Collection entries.
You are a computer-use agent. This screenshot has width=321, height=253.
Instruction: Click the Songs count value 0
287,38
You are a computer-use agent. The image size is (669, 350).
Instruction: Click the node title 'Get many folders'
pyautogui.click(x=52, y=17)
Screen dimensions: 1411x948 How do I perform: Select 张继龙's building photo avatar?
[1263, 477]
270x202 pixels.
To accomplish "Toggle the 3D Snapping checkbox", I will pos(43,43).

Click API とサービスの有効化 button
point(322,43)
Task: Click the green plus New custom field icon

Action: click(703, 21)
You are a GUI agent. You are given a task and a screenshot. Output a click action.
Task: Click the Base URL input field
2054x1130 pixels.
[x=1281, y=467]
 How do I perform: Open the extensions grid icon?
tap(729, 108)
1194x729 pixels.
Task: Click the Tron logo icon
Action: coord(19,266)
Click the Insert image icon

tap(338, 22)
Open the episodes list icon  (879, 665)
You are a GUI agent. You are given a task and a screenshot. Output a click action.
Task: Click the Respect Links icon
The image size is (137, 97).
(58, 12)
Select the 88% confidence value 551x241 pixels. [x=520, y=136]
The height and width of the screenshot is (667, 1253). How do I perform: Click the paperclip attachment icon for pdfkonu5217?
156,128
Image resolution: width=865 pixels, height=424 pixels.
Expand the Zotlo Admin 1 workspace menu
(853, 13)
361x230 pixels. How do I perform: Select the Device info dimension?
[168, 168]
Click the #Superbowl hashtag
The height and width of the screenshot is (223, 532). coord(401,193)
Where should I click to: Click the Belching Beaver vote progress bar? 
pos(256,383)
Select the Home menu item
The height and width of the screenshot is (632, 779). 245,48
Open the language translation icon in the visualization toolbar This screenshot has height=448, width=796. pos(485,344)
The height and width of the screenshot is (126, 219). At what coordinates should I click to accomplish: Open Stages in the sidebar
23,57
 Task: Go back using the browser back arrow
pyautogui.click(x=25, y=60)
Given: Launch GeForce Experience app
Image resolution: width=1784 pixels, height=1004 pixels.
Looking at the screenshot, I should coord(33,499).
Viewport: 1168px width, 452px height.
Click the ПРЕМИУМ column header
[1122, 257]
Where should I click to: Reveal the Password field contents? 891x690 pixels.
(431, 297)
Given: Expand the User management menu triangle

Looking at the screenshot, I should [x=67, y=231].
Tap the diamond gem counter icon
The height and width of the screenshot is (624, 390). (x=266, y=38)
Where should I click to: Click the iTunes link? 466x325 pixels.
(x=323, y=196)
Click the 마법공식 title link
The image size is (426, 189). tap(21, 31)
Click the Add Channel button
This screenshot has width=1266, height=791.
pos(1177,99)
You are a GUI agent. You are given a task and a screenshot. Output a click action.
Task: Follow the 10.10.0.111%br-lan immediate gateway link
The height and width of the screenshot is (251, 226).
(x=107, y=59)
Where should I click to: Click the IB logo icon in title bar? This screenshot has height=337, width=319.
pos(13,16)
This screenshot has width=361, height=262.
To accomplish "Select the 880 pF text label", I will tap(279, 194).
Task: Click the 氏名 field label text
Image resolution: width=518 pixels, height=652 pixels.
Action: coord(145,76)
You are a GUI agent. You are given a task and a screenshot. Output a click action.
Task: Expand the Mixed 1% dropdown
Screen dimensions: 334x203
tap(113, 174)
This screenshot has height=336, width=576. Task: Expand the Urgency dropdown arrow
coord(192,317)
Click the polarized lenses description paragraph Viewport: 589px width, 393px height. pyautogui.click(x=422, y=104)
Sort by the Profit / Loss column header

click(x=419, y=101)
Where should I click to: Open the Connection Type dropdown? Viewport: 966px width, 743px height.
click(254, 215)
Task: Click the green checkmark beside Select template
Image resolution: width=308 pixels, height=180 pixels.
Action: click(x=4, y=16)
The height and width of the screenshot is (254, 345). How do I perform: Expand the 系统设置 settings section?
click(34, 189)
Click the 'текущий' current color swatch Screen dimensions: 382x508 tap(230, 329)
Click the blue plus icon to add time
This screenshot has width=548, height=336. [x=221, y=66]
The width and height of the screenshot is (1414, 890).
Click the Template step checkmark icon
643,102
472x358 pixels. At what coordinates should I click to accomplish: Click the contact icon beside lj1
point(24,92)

TASK PROMPT. Copy out the records starting at the line containing "This screenshot has width=361, height=262." and ending at the line containing "coord(192,317)", with the requests kept, and shift every coordinate in the answers up by 77.

SOLVED EXERCISE.
This screenshot has width=361, height=262.
To accomplish "Select the 880 pF text label", I will tap(356, 271).
Task: Click the 氏名 field label text
Image resolution: width=518 pixels, height=652 pixels.
Action: coord(222,153)
You are a GUI agent. You are given a task and a screenshot. Output a click action.
Task: Expand the Mixed 1% dropdown
Screen dimensions: 334x203
tap(190, 251)
This screenshot has height=336, width=576. Task: Expand the Urgency dropdown arrow
coord(269,394)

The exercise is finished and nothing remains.